Reading the Plate: Method A.

1. Once the plating of culture and analyte is complete, cover the plate with the lid and secure into an incubator at 37oC and 250 rpm overnight.
2. Remove the plate from the incubator and place in the plate reader.
3. Set the excitation and emission wavelengths to correspond to the fluorescent protein being used.
4. Set the plate reader to record OD.
5. Run the plate reader.
6. Divide each of the fluorescence readings by the OD to normalize the results.
7. Produce a plot of normalized fluorescence versus the concentration gradient of analyte in question.

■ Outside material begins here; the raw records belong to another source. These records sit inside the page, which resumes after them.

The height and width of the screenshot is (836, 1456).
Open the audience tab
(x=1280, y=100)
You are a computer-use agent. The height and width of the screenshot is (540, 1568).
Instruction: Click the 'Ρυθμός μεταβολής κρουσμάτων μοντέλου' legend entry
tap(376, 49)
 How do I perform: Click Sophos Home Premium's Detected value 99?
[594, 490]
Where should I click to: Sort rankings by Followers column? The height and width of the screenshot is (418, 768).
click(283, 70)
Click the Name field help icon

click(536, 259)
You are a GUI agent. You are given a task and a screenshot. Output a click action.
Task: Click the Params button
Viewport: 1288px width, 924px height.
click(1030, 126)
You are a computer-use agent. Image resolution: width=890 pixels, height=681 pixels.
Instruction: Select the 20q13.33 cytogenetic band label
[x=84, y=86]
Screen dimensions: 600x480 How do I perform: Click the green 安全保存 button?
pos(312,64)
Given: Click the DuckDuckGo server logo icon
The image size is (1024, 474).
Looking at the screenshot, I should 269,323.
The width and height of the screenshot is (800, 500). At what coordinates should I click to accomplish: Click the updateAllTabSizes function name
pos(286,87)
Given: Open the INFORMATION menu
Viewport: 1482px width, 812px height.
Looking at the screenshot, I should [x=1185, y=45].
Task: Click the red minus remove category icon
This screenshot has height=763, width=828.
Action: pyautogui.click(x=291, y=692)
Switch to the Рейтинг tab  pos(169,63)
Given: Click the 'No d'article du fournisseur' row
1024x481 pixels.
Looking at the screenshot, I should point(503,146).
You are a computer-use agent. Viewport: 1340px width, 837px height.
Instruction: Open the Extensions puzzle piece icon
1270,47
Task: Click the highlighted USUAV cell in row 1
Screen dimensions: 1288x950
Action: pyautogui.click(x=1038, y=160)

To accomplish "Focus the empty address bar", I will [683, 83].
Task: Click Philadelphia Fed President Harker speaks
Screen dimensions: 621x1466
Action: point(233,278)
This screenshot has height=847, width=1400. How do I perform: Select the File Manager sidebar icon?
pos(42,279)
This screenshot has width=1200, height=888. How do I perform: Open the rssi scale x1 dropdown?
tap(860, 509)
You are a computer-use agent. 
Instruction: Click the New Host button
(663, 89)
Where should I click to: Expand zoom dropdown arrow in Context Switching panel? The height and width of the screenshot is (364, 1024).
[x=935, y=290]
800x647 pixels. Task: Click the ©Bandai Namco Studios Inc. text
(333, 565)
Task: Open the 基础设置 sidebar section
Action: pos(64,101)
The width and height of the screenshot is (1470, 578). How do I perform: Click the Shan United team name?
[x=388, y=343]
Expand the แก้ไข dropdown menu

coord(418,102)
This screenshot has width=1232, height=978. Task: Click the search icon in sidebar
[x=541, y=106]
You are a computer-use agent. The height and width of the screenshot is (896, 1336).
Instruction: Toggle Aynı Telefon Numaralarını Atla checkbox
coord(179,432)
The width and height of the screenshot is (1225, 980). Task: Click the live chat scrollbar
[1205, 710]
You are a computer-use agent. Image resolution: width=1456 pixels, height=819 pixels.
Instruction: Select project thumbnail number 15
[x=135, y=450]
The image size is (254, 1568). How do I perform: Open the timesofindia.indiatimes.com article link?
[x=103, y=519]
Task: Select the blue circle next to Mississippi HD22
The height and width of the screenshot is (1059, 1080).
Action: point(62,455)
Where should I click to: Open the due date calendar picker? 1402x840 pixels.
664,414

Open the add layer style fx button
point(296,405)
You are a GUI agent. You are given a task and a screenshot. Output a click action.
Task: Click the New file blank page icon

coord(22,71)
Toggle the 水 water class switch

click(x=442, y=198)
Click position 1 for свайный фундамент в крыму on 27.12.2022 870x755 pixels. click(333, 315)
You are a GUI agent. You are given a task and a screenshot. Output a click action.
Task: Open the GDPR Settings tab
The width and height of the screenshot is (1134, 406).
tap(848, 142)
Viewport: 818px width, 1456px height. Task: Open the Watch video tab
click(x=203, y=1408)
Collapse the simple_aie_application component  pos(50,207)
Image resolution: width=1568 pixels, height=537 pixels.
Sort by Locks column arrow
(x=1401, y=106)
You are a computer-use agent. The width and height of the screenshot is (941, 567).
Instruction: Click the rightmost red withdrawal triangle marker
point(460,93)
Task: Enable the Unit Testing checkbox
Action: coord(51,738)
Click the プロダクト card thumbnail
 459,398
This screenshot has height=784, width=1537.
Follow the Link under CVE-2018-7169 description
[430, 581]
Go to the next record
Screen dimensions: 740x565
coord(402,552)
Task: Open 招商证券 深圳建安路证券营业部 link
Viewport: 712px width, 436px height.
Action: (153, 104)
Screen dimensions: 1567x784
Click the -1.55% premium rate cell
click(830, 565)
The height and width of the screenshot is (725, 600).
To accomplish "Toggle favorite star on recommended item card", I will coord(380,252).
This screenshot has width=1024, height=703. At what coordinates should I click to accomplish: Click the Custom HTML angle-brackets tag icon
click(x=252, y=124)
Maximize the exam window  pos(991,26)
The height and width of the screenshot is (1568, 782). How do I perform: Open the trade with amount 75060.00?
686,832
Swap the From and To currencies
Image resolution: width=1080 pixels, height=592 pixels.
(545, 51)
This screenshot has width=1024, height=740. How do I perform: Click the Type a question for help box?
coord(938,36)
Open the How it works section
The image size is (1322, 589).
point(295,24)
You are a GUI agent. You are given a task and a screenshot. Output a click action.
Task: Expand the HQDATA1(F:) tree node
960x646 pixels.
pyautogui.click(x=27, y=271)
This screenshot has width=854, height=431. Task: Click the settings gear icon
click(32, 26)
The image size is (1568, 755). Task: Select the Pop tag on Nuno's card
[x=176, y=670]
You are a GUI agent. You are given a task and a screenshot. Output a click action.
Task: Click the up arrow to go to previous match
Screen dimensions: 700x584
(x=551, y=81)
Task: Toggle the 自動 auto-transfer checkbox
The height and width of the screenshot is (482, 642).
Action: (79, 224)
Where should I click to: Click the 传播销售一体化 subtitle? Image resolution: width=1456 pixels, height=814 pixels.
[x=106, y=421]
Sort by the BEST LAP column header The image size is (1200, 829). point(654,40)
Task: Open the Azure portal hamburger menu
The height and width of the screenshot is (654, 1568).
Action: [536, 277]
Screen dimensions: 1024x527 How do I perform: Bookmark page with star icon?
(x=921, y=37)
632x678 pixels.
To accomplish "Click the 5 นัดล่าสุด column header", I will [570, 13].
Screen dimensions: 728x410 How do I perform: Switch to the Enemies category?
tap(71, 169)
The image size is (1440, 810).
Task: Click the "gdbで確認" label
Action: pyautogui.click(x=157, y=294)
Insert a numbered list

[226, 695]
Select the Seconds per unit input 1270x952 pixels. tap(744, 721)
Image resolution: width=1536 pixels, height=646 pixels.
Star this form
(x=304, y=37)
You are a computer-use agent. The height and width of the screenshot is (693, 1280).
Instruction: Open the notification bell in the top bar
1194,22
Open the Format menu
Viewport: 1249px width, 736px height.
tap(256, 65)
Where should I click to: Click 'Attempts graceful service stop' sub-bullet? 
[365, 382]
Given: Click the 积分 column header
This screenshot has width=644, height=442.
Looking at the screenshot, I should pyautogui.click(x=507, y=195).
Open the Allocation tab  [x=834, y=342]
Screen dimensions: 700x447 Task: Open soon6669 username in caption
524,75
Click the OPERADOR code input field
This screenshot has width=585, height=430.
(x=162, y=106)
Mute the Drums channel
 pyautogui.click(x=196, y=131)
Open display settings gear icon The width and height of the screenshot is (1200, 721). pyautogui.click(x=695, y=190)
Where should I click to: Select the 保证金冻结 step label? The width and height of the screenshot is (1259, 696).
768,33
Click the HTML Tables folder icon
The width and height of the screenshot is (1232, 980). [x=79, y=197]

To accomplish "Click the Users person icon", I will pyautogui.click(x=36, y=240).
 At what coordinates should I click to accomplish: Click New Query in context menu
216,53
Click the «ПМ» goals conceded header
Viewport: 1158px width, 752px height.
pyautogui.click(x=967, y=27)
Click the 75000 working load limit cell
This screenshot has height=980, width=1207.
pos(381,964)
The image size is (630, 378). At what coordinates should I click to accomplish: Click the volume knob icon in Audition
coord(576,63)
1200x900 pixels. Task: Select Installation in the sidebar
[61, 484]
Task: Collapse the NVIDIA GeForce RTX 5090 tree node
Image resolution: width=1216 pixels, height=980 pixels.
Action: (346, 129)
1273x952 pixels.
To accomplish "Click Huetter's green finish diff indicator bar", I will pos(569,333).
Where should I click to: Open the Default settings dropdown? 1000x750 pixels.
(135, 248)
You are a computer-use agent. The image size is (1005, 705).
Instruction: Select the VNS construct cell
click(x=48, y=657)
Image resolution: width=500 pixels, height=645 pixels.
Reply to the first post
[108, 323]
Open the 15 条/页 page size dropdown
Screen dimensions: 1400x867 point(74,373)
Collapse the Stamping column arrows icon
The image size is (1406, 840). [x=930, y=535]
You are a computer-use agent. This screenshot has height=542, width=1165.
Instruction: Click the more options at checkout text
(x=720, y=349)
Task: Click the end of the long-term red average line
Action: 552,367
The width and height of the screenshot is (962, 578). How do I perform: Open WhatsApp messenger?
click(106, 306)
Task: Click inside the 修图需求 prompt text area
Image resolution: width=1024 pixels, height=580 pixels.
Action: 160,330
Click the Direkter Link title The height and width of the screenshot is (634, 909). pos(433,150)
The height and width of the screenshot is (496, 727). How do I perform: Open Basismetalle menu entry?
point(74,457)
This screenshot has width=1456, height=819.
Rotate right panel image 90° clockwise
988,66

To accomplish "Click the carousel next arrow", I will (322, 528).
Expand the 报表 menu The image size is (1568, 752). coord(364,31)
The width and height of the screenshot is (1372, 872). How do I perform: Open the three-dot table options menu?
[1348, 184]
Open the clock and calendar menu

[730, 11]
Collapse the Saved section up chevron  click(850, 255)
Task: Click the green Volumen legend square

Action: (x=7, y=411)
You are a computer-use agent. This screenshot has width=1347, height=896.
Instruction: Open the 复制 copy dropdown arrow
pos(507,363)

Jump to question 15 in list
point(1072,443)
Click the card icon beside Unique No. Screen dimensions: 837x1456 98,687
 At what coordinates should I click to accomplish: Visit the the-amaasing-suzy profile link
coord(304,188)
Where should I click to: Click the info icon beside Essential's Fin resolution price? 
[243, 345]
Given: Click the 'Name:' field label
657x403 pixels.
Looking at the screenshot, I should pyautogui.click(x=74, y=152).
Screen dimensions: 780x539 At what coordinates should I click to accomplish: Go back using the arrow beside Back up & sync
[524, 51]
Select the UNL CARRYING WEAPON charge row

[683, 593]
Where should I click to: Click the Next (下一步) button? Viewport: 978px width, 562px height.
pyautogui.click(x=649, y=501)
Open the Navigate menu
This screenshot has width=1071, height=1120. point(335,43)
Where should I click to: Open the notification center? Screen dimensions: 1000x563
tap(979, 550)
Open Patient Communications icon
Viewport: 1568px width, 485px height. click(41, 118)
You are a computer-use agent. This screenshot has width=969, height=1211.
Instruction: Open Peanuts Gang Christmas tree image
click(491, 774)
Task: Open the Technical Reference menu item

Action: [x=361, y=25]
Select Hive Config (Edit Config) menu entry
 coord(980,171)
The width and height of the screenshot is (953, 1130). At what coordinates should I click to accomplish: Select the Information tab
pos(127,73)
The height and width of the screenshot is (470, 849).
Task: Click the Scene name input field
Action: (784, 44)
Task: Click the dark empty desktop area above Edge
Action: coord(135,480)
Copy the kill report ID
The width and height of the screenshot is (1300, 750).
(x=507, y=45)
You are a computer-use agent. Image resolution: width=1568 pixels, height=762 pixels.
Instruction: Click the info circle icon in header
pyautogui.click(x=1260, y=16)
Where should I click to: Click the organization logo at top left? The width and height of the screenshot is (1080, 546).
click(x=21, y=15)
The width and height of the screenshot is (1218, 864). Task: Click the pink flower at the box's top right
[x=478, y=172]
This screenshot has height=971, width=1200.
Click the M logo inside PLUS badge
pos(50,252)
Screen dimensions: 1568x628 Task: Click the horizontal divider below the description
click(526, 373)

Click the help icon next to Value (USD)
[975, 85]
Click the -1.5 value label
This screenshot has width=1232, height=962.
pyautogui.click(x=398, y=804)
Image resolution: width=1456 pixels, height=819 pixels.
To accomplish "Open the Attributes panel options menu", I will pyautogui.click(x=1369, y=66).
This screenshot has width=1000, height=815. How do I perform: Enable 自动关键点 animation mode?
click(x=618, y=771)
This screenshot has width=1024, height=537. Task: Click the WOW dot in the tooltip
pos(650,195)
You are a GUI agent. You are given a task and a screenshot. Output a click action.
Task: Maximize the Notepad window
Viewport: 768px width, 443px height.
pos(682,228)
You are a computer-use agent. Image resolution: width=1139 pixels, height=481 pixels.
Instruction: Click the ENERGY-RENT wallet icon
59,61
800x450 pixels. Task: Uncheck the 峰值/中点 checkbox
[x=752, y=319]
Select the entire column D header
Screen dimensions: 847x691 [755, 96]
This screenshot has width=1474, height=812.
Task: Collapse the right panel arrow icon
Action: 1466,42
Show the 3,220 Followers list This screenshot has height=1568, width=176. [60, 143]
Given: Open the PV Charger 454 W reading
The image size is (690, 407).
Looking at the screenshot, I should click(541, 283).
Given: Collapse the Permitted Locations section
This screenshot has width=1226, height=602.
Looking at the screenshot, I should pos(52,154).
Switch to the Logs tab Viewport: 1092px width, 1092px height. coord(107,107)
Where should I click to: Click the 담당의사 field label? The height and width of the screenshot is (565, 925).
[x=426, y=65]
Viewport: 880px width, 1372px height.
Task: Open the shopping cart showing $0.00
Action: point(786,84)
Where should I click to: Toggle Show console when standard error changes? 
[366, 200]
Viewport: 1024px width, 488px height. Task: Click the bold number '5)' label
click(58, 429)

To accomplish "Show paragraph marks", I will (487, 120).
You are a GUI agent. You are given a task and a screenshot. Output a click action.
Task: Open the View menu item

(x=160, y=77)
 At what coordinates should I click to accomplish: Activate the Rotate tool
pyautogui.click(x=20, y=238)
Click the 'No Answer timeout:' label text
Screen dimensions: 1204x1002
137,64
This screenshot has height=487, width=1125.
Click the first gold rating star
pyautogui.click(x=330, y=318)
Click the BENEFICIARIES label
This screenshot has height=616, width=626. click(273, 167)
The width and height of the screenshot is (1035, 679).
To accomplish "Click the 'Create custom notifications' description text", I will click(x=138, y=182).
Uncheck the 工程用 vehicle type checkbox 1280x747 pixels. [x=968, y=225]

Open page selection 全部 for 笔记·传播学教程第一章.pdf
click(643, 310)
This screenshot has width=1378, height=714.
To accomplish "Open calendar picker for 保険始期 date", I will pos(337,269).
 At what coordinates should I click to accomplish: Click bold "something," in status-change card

Reading the Plate: Method B.

1. Place the plate directly in the plate reader set at 37oC and 250 rpm and record the fluorescence and OD on a time course.
2. After your desired period of time, normalize the fluorescence by dividing the fluorescence by the OD.
3. Produce plots of the normalized fluorescence at different concentrations through time.